Your instructions -
Retype all of the entries that appear below, keeping them exactly as they are.

Data extracts -
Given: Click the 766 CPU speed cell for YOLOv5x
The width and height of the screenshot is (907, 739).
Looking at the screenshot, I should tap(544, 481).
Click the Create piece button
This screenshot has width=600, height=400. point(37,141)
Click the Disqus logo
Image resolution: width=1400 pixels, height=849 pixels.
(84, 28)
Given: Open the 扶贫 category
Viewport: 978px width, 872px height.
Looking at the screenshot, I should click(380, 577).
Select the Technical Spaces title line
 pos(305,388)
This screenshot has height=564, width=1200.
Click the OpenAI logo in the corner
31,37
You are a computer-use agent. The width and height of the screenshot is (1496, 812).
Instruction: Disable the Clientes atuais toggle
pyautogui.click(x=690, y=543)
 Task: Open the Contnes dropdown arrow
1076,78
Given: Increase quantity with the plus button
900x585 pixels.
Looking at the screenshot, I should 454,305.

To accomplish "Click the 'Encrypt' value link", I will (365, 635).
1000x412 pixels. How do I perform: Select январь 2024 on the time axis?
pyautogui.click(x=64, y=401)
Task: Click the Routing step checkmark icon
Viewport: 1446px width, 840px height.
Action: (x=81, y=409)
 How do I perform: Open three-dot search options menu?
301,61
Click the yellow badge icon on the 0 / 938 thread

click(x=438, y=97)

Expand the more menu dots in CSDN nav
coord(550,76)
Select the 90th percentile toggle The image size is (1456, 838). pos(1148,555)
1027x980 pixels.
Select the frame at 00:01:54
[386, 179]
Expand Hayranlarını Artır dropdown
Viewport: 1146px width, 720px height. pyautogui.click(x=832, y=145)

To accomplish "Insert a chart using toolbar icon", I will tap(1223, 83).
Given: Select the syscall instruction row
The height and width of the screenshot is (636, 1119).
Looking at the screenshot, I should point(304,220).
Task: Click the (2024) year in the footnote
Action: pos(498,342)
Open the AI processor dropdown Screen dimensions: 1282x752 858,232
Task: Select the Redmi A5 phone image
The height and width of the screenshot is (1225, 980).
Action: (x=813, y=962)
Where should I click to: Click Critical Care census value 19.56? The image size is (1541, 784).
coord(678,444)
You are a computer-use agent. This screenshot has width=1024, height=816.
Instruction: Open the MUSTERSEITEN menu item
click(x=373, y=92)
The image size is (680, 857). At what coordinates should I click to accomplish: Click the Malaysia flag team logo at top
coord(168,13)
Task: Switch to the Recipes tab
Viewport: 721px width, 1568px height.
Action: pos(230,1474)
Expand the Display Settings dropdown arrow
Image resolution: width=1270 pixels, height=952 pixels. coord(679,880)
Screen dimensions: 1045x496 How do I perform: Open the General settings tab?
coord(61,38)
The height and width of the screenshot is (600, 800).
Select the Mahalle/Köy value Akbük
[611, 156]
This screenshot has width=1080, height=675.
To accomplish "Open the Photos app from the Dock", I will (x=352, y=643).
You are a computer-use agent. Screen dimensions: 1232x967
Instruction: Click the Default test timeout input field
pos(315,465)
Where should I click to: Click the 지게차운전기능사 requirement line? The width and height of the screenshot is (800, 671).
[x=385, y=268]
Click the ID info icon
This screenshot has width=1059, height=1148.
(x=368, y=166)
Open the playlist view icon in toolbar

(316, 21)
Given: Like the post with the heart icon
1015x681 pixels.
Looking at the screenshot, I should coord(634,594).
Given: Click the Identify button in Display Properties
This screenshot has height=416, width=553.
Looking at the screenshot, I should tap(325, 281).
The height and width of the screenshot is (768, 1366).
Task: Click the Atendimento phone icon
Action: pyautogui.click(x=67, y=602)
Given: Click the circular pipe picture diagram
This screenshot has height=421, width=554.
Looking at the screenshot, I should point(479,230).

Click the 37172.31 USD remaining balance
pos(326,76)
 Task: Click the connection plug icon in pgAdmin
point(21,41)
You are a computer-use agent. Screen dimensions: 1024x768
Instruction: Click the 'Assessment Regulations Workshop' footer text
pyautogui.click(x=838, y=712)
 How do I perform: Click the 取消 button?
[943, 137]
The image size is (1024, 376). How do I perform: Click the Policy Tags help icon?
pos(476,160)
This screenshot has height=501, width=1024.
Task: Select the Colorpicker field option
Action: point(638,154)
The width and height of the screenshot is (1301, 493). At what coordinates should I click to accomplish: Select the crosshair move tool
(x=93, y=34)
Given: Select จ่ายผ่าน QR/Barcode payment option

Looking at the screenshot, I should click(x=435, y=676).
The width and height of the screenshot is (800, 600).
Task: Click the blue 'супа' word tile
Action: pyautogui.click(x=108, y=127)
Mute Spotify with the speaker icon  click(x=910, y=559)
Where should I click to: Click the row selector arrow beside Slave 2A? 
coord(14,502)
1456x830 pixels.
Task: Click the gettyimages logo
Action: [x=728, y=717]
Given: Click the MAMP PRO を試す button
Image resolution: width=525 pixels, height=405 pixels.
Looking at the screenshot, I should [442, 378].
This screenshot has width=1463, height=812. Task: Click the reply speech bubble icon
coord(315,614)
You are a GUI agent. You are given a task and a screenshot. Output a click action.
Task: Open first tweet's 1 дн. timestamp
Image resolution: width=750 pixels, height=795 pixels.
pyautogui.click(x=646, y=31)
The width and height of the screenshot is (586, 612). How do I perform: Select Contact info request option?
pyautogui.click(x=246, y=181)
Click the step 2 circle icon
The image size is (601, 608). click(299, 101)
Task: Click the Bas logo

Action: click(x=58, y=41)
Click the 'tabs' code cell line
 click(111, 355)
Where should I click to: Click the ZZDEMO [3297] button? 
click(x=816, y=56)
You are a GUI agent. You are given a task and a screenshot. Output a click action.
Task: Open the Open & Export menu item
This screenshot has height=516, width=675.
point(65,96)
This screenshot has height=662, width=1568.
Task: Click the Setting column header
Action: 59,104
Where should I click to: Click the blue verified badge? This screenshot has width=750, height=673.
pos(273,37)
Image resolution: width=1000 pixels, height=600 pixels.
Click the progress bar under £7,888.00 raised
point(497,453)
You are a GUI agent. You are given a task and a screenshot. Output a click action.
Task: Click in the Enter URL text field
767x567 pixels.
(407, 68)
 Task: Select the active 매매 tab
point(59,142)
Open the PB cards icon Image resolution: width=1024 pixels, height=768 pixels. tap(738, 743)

Your solution -
Given: Click the 766 CPU speed cell for YOLOv5x
The width and height of the screenshot is (907, 739).
Looking at the screenshot, I should tap(544, 481).
Click the Create piece button
This screenshot has width=600, height=400. point(37,141)
Click the Disqus logo
Image resolution: width=1400 pixels, height=849 pixels.
(84, 28)
Given: Open the 扶贫 category
Viewport: 978px width, 872px height.
Looking at the screenshot, I should click(380, 577).
Select the Technical Spaces title line
 pos(305,388)
This screenshot has height=564, width=1200.
Click the OpenAI logo in the corner
31,37
You are a computer-use agent. The width and height of the screenshot is (1496, 812).
Instruction: Disable the Clientes atuais toggle
pyautogui.click(x=690, y=543)
 Task: Open the Contnes dropdown arrow
1076,78
Given: Increase quantity with the plus button
900x585 pixels.
Looking at the screenshot, I should 454,305.

To accomplish "Click the 'Encrypt' value link", I will (365, 635).
1000x412 pixels. How do I perform: Select январь 2024 on the time axis?
pyautogui.click(x=64, y=401)
Task: Click the Routing step checkmark icon
Viewport: 1446px width, 840px height.
Action: (x=81, y=409)
 How do I perform: Open three-dot search options menu?
301,61
Click the yellow badge icon on the 0 / 938 thread

click(x=438, y=97)

Expand the more menu dots in CSDN nav
coord(550,76)
Select the 90th percentile toggle The image size is (1456, 838). pos(1148,555)
1027x980 pixels.
Select the frame at 00:01:54
[386, 179]
Expand Hayranlarını Artır dropdown
Viewport: 1146px width, 720px height. pyautogui.click(x=832, y=145)

To accomplish "Insert a chart using toolbar icon", I will tap(1223, 83).
Given: Select the syscall instruction row
The height and width of the screenshot is (636, 1119).
Looking at the screenshot, I should point(304,220).
Task: Click the (2024) year in the footnote
Action: pos(498,342)
Open the AI processor dropdown Screen dimensions: 1282x752 858,232
Task: Select the Redmi A5 phone image
The height and width of the screenshot is (1225, 980).
Action: (x=813, y=962)
Where should I click to: Click Critical Care census value 19.56? The image size is (1541, 784).
coord(678,444)
You are a computer-use agent. This screenshot has width=1024, height=816.
Instruction: Open the MUSTERSEITEN menu item
click(x=373, y=92)
The image size is (680, 857). At what coordinates should I click to accomplish: Click the Malaysia flag team logo at top
coord(168,13)
Task: Switch to the Recipes tab
Viewport: 721px width, 1568px height.
Action: pos(230,1474)
Expand the Display Settings dropdown arrow
Image resolution: width=1270 pixels, height=952 pixels. coord(679,880)
Screen dimensions: 1045x496 How do I perform: Open the General settings tab?
coord(61,38)
The height and width of the screenshot is (600, 800).
Select the Mahalle/Köy value Akbük
[611, 156]
This screenshot has width=1080, height=675.
To accomplish "Open the Photos app from the Dock", I will (x=352, y=643).
You are a computer-use agent. Screen dimensions: 1232x967
Instruction: Click the Default test timeout input field
pos(315,465)
Where should I click to: Click the 지게차운전기능사 requirement line? The width and height of the screenshot is (800, 671).
[x=385, y=268]
Click the ID info icon
This screenshot has width=1059, height=1148.
(x=368, y=166)
Open the playlist view icon in toolbar

(316, 21)
Given: Like the post with the heart icon
1015x681 pixels.
Looking at the screenshot, I should coord(634,594).
Given: Click the Identify button in Display Properties
This screenshot has height=416, width=553.
Looking at the screenshot, I should tap(325, 281).
The height and width of the screenshot is (768, 1366).
Task: Click the Atendimento phone icon
Action: pyautogui.click(x=67, y=602)
Given: Click the circular pipe picture diagram
This screenshot has height=421, width=554.
Looking at the screenshot, I should point(479,230).

Click the 37172.31 USD remaining balance
pos(326,76)
 Task: Click the connection plug icon in pgAdmin
point(21,41)
You are a computer-use agent. Screen dimensions: 1024x768
Instruction: Click the 'Assessment Regulations Workshop' footer text
pyautogui.click(x=838, y=712)
 How do I perform: Click the 取消 button?
[943, 137]
The image size is (1024, 376). How do I perform: Click the Policy Tags help icon?
pos(476,160)
This screenshot has height=501, width=1024.
Task: Select the Colorpicker field option
Action: point(638,154)
The width and height of the screenshot is (1301, 493). At what coordinates should I click to accomplish: Select the crosshair move tool
(x=93, y=34)
Given: Select จ่ายผ่าน QR/Barcode payment option

Looking at the screenshot, I should click(x=435, y=676).
The width and height of the screenshot is (800, 600).
Task: Click the blue 'супа' word tile
Action: pyautogui.click(x=108, y=127)
Mute Spotify with the speaker icon  click(x=910, y=559)
Where should I click to: Click the row selector arrow beside Slave 2A? 
coord(14,502)
1456x830 pixels.
Task: Click the gettyimages logo
Action: [x=728, y=717]
Given: Click the MAMP PRO を試す button
Image resolution: width=525 pixels, height=405 pixels.
Looking at the screenshot, I should [442, 378].
This screenshot has width=1463, height=812. Task: Click the reply speech bubble icon
coord(315,614)
You are a GUI agent. You are given a task and a screenshot. Output a click action.
Task: Open first tweet's 1 дн. timestamp
Image resolution: width=750 pixels, height=795 pixels.
pyautogui.click(x=646, y=31)
The width and height of the screenshot is (586, 612). How do I perform: Select Contact info request option?
pyautogui.click(x=246, y=181)
Click the step 2 circle icon
The image size is (601, 608). click(299, 101)
Task: Click the Bas logo

Action: click(x=58, y=41)
Click the 'tabs' code cell line
 click(111, 355)
Where should I click to: Click the ZZDEMO [3297] button? 
click(x=816, y=56)
You are a GUI agent. You are given a task and a screenshot. Output a click action.
Task: Open the Open & Export menu item
This screenshot has height=516, width=675.
point(65,96)
This screenshot has height=662, width=1568.
Task: Click the Setting column header
Action: 59,104
Where should I click to: Click the blue verified badge? This screenshot has width=750, height=673.
pos(273,37)
Image resolution: width=1000 pixels, height=600 pixels.
Click the progress bar under £7,888.00 raised
point(497,453)
You are a GUI agent. You are given a task and a screenshot. Output a click action.
Task: Click in the Enter URL text field
767x567 pixels.
(407, 68)
 Task: Select the active 매매 tab
point(59,142)
Open the PB cards icon Image resolution: width=1024 pixels, height=768 pixels. tap(738, 743)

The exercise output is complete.